Which lines come from the start of the records through the line that holds "Given: Format cells as currency"? Write them out word for word.

**INFORMATION:**
——————

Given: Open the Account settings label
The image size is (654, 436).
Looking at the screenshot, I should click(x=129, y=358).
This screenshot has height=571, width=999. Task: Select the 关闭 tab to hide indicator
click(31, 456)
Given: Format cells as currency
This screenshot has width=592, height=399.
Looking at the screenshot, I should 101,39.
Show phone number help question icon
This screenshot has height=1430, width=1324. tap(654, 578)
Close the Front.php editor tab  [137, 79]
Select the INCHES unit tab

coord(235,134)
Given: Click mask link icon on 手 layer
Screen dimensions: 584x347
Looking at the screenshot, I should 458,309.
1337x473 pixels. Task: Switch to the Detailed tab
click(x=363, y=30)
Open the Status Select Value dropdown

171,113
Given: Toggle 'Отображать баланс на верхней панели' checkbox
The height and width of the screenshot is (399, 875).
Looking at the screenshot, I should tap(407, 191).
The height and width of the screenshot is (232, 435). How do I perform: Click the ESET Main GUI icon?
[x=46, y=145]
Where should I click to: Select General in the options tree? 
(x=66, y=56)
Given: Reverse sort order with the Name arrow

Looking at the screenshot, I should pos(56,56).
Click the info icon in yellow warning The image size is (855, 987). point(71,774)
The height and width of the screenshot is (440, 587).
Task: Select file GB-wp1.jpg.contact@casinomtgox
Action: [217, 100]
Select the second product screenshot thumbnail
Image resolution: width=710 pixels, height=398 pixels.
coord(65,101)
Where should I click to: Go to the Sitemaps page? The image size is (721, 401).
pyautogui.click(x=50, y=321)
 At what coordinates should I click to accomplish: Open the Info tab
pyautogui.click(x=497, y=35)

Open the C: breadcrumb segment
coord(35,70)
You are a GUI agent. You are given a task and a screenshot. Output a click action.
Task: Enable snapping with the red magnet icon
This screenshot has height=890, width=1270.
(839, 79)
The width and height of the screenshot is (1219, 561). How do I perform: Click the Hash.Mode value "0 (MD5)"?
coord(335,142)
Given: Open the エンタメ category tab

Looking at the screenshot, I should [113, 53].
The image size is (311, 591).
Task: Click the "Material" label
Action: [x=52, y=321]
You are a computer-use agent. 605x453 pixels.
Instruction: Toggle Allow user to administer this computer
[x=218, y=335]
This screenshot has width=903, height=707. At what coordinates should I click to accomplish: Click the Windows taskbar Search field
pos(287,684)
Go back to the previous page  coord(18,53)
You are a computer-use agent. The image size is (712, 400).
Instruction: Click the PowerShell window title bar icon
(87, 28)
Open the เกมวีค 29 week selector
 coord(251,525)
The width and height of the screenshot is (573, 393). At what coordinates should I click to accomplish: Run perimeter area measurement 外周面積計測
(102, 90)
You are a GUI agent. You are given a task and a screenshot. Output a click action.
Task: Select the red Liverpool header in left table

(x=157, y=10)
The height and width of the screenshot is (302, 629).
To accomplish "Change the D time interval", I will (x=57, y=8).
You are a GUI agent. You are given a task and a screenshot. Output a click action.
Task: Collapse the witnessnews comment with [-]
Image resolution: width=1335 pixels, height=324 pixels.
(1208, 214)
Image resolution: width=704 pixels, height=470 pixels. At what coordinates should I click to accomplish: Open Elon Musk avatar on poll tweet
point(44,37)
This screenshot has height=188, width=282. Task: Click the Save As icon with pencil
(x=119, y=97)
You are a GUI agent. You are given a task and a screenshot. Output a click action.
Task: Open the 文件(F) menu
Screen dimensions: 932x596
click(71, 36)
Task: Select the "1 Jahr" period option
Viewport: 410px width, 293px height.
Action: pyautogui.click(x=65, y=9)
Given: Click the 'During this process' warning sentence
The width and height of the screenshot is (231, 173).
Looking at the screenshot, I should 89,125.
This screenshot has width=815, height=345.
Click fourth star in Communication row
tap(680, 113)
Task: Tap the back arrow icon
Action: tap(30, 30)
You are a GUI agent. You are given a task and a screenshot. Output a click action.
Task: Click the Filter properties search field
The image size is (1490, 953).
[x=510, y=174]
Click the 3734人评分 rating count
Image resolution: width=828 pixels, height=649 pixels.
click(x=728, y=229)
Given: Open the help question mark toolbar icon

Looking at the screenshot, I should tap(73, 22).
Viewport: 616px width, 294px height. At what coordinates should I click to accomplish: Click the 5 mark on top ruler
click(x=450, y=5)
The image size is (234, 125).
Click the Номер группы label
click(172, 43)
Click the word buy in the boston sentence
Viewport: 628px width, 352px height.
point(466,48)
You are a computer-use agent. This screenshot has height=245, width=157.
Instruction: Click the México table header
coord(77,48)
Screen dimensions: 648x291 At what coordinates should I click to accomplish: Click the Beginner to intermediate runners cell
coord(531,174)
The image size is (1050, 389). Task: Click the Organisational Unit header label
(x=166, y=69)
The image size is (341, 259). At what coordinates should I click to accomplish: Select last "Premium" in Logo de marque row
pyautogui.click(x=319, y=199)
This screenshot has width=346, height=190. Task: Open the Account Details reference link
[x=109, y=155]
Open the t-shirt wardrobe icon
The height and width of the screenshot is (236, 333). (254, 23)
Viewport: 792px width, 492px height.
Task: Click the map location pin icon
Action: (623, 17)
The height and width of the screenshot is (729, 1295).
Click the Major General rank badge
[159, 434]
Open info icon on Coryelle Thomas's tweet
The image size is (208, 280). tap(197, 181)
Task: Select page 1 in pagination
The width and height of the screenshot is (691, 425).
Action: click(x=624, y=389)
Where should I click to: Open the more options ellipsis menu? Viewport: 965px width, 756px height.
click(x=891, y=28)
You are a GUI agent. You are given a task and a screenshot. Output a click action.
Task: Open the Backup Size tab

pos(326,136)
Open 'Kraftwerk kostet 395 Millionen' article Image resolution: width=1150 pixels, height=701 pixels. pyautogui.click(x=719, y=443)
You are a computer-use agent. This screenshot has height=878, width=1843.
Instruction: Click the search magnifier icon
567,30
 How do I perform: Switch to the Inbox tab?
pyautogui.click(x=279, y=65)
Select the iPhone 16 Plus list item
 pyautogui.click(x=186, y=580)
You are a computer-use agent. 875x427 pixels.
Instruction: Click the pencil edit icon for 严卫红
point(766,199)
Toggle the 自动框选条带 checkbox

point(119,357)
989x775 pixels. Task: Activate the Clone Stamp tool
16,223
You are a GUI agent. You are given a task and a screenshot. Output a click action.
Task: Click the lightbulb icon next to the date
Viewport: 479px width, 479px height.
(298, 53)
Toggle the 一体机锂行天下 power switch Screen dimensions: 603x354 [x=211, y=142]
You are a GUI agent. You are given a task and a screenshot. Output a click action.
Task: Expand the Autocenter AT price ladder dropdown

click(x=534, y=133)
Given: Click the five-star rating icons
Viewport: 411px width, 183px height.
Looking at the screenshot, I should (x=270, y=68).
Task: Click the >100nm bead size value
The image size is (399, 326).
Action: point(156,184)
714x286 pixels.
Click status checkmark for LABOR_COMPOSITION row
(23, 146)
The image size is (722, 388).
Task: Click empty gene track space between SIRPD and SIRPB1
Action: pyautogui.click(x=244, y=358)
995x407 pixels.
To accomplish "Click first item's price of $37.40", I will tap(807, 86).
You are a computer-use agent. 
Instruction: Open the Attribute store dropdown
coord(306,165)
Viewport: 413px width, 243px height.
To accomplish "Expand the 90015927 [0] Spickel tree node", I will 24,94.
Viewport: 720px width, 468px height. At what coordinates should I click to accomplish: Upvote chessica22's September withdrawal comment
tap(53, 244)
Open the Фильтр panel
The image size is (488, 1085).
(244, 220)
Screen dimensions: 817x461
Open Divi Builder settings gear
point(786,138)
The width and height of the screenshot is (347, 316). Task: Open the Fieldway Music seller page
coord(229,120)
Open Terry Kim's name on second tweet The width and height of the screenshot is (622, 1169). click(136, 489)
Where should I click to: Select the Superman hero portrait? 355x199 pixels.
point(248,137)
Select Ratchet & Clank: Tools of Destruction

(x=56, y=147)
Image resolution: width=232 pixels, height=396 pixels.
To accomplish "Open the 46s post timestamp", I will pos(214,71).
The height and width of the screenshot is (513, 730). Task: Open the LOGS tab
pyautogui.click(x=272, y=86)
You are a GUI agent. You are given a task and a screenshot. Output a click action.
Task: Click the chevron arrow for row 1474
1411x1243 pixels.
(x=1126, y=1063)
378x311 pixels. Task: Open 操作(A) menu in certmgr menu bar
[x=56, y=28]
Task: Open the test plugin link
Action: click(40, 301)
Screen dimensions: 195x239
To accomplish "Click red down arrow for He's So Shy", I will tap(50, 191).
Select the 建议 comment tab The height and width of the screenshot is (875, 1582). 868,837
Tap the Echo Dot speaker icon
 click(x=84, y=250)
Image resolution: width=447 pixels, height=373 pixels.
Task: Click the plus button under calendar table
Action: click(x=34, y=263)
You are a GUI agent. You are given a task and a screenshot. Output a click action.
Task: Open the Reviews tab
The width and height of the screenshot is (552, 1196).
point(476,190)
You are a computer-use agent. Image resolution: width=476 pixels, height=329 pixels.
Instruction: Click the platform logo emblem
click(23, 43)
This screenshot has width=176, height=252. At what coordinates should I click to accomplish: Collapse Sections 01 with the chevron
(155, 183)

——————

**WRITTEN RESPONSE:**
Given: Open the Account settings label
The image size is (654, 436).
Looking at the screenshot, I should click(x=129, y=358).
This screenshot has height=571, width=999. Task: Select the 关闭 tab to hide indicator
click(31, 456)
Given: Format cells as currency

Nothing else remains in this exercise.